-- START DATA TO PROCESS --

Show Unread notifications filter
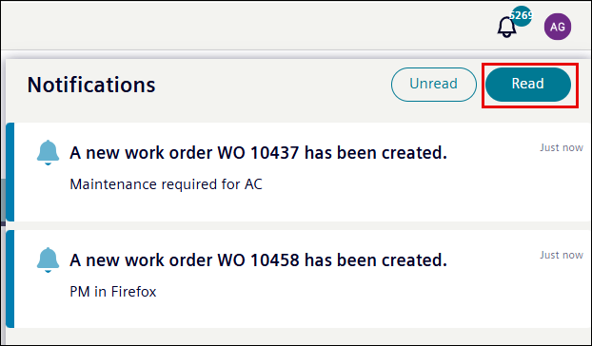pos(433,85)
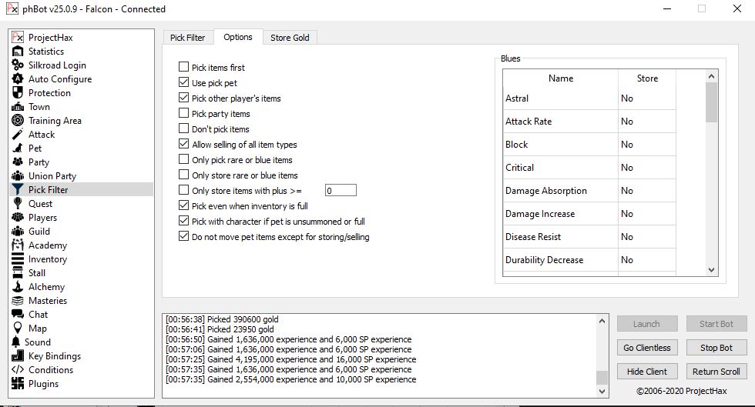Click the Quest lightbulb icon
Screen dimensions: 755x407
tap(18, 204)
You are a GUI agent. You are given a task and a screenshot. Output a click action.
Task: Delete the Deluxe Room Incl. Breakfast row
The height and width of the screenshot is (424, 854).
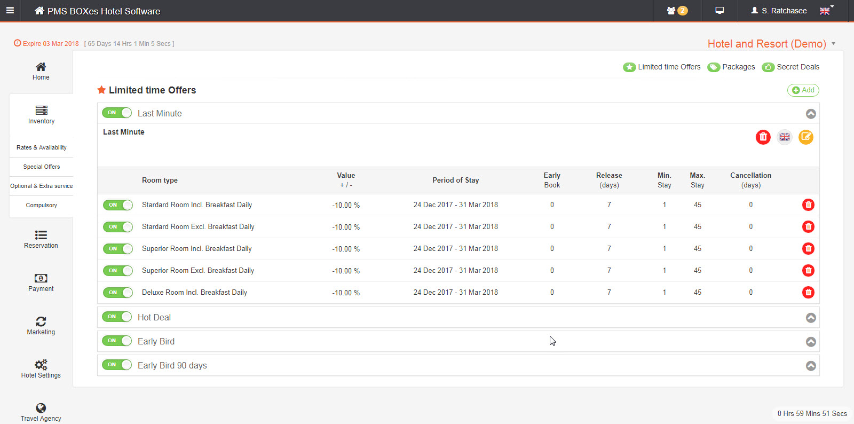(808, 293)
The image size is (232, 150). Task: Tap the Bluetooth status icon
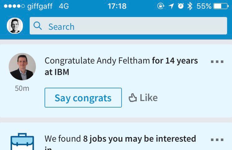pyautogui.click(x=190, y=6)
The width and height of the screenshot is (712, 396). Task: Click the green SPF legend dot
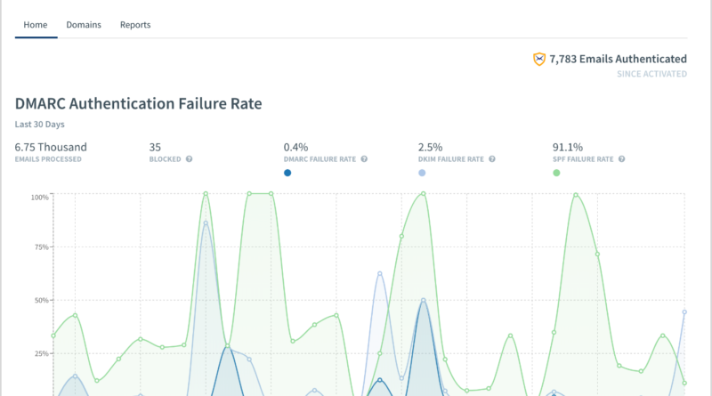point(556,173)
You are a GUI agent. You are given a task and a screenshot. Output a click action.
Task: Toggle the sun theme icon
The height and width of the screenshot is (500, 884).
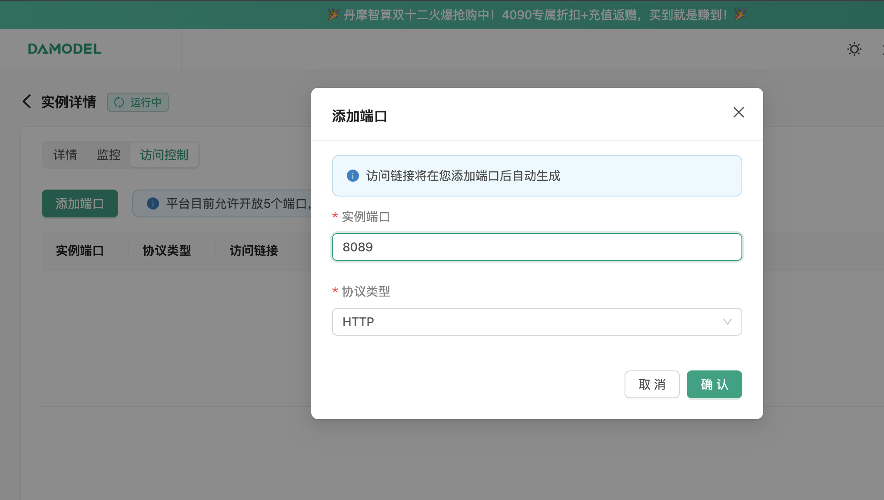click(x=854, y=49)
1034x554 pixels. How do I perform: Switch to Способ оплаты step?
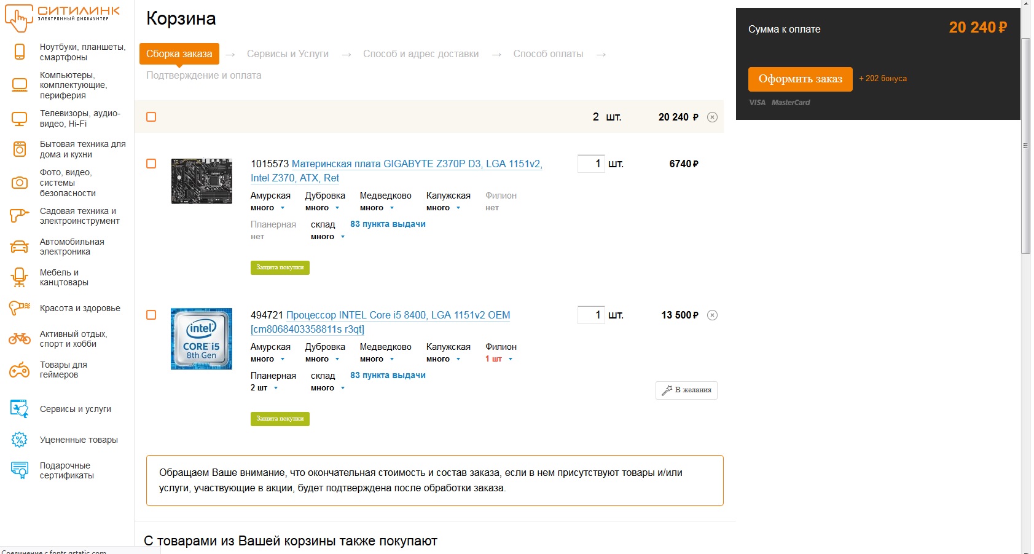548,54
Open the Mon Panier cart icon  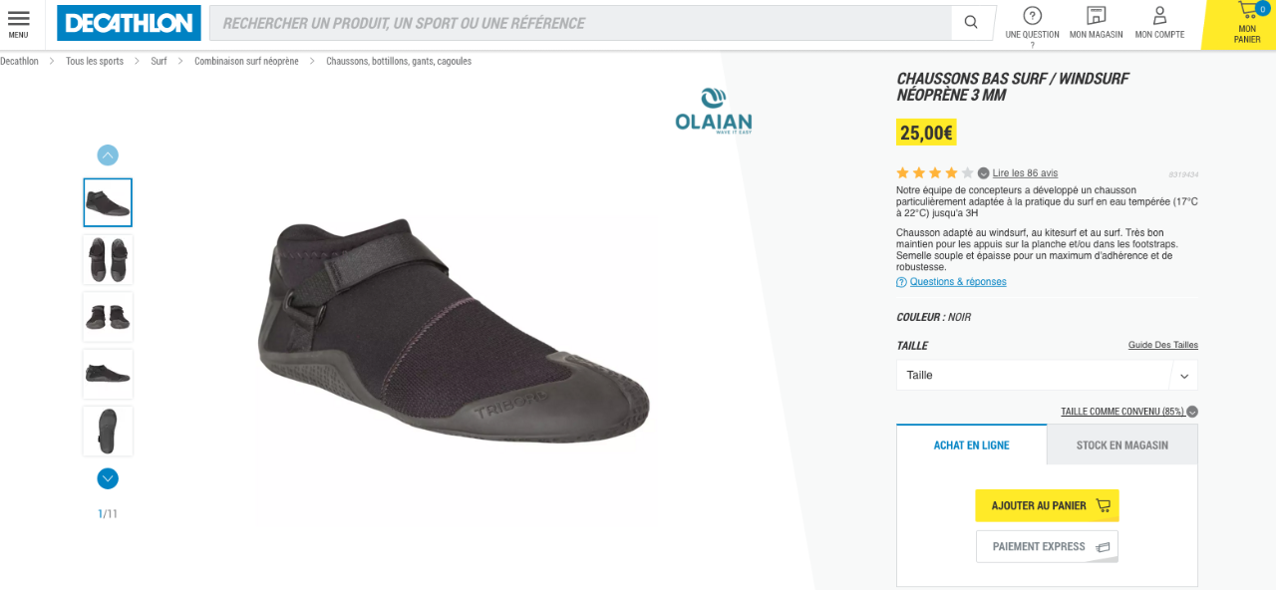point(1247,12)
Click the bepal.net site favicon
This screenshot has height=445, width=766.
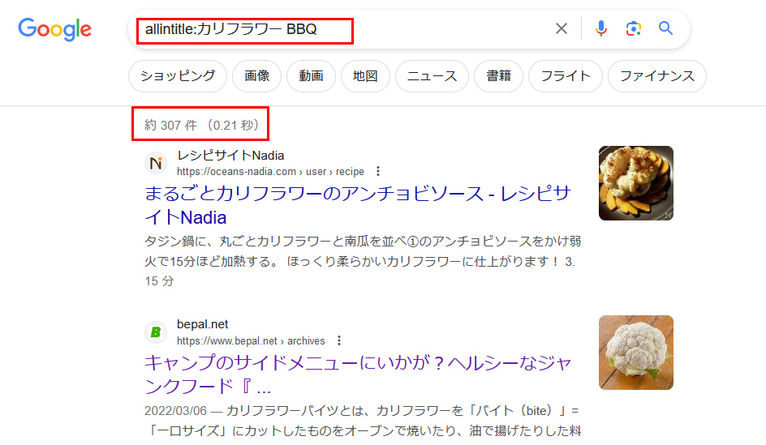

-- END DATA TO PROCESS --

WORK TO COMPLETE ::
Reproduce the items verbatim from the start of the records up to and including the line that contains "point(556,173)". Omit the pictures from the output.

OUTPUT ::
Show Unread notifications filter
pos(433,85)
Click the Quest lightbulb icon
Screen dimensions: 755x407
tap(18, 204)
You are a GUI agent. You are given a task and a screenshot. Output a click action.
Task: Delete the Deluxe Room Incl. Breakfast row
The height and width of the screenshot is (424, 854).
(808, 293)
The image size is (232, 150). Task: Tap the Bluetooth status icon
pyautogui.click(x=190, y=6)
The width and height of the screenshot is (712, 396). Task: Click the green SPF legend dot
point(556,173)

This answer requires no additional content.